Читаем Неодинокий Попсуев полностью

– Не в реке дело, – ответила одна из них. – Там дальше котлован есть, хотели руду добывать. Стали рыть, а им словно кто изнутри помогает. Сроют породу на пять метров, а провал в десять метров делается, сроют еще на десять, а он в полета становится, сроют на полета, а там уже и в полверсты дыра. Хотели с поверху добычу вести, а тут надо шахты рыть. Вот и прикрыли лавочку. А место назвали «без дна», «Бездной».

Я поблагодарил и направился в общество. Попсуев усадил меня за стол и за час с небольшим приготовил свое фирменное блюдо чахохбили, которое вряд ли делает кто лучше даже на Кавказе. Поговорили о «Бездне». Обычно ироничный мой собеседник неожиданно серьезно заявил, что неразработанный карьер «и впрямь вход в бездну, на тот свет».

У Сергея в садоводческом обществе появилось несколько приятелей. Одним из близких стал его сосед Перейра, настоящее имя которого забыли десять лет назад, когда он вернулся из загранпоездки в дельту Амазонки. Тогда после бразильского сериала «Рабыня Изаура» с очаровательной Луселией Сантуш в главной роли все дачи тут же превратились в фазенды, хотя дачники фазендейрами так и не стали, потому, быть может, что еще не доросли до мерзостей сеньора Леонсио. Перейру называли иногда Наумом, хотя он был Иннокентием. Наум прилипло к нему из-за привычки всё время говорить: «Мне вот тут на ум пришло». Прилипло и прилипло, так же, как и Перейра.

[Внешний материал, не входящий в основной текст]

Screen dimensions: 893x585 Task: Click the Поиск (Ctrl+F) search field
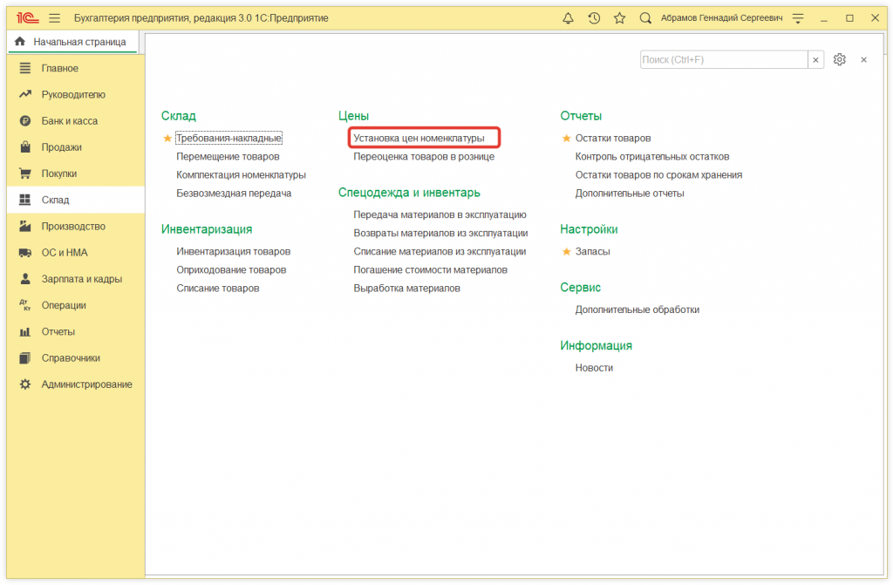[x=723, y=59]
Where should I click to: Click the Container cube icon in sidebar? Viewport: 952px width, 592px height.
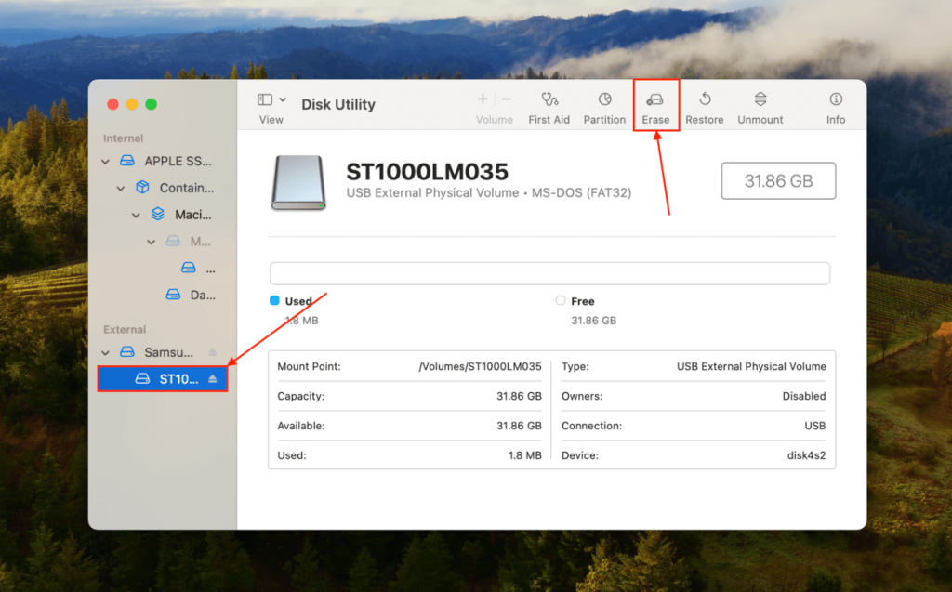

Сошлись они позапрошлой осенью. После копки картофеля Перейра приуныл: вся картошка уродилась курживая и в проволочнике. Урожай был приличный, шестьдесят три мешка, из них на продажу пятьдесят, но как, скажите, столько продать? Как нарочно, год выдался замечательно урожайный на картофель. Наум засаживал картошкой не только половину своего участка, а отвоевал еще несколько соток у природы возле реки (землица там – черная, как смола, а уж пушистая!), да от работы брал соток пять-шесть. Четыре мешка заказал Попсу ев. Когда зашел разговор о цене, Сергей спросил:

– Как на рынке, ведрами?

– Ага, ведерками. Как на рынке, – согласился Перейра, пообещав привезти картошку прямо к дому Попсуева.

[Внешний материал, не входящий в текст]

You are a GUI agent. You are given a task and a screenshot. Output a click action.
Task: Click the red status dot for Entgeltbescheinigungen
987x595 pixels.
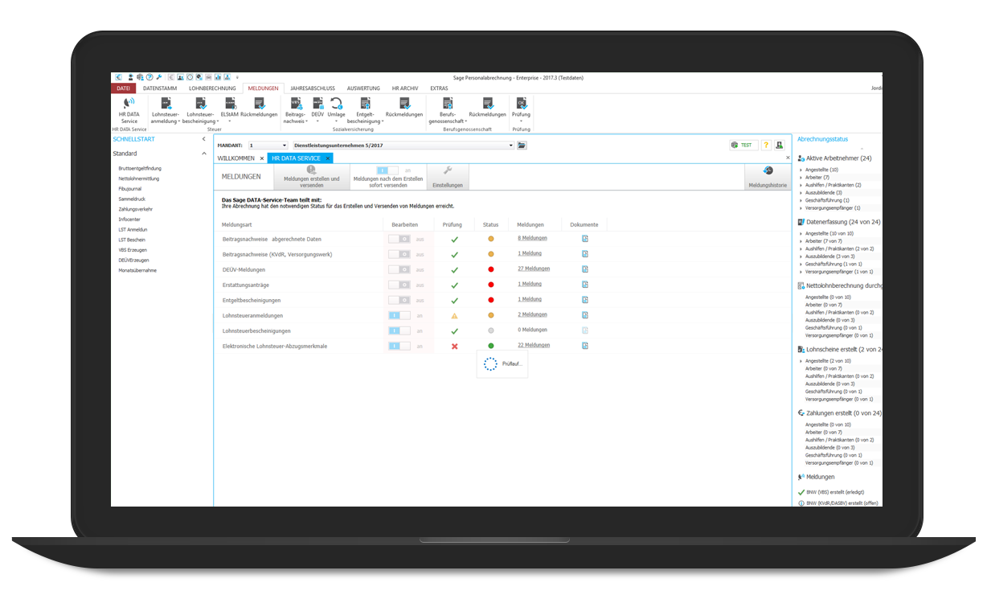(491, 299)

Действительно, привез. Выгрузил возле овощехранилища четыре мешка.

– Сколько ведер? – поинтересовался Попсуев.

– Тридцать ведерок, – шмыгнул носом Перейра, доставая емкость, похожую на детское ведерко. – Я еще подкинул по полведерочка в мешок.

– Это что ж, в мешке восемь ведер?

– Не ведер, а, как правильно ты сказал и как мы договаривались с тобой, а уговор дороже денег, – ведерок.

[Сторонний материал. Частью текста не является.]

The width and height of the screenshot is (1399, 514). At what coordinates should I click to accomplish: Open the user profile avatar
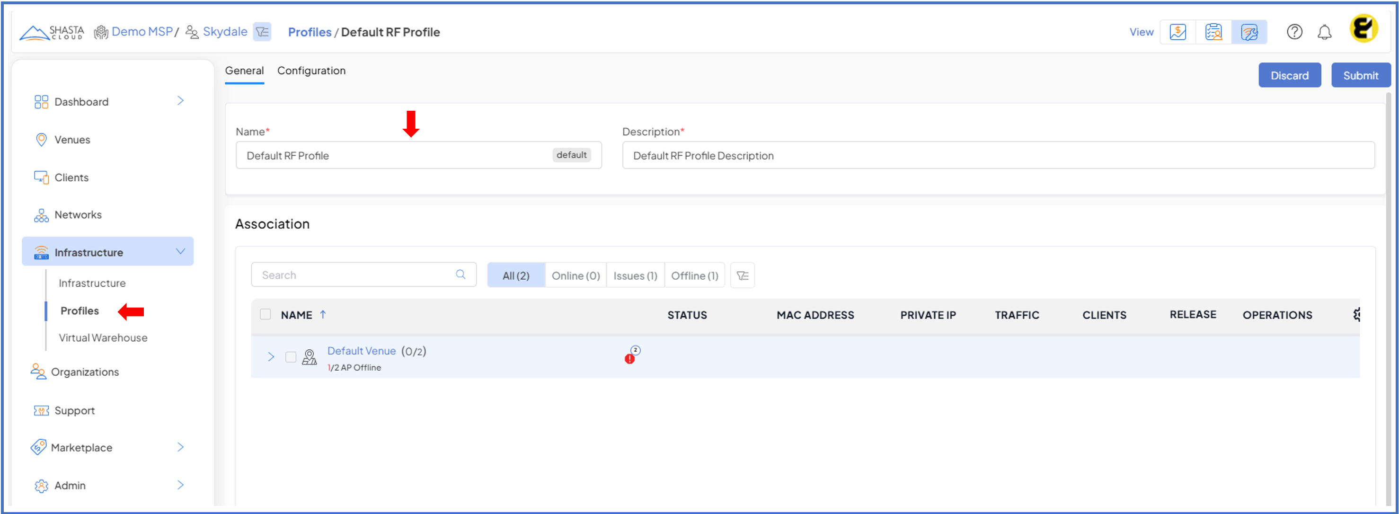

Перейра стал отмерять картошку. Действительно, в мешке было восемь ведерок и еще чуток. Перейра не позволял ведерку переполняться, и если какая картошка выпирала сильно над срезом ведра, возвращал ее в мешок.

– Так можно и десять ведер намерить! – не выдержал Попсуев. – Ты еще картошины, как яйца, решеткой переложи.

– Ведерок, – поправил его Перейра, любовно манипулируя очередной картофелиной. В конце концов, он и ее со вздохом вернул в мешок. – Не понял: а зачем яйца решеткой перекладывать?

– Ты, Наум, случаем, не гомеопат?

– Не знаешь, что ли? Сварщик я.

– А чего это она вся точеная, в червоточинах? Электродом, что ли, ширял?

– А, это? Это так, отметины земли. Вроде родинок или оспинок.

– Не заразно? Не рак?

– Что ты! – замахал на него руками Перейра. – Экологически чистейший продукт! – Перейра не сводил с Попсуева экологически честнейших глаз.

Ведерок оказалось тридцать три.

– Видишь! – торжествующе произнес Перейра. – У меня как в аптеке! Клиент всегда прав.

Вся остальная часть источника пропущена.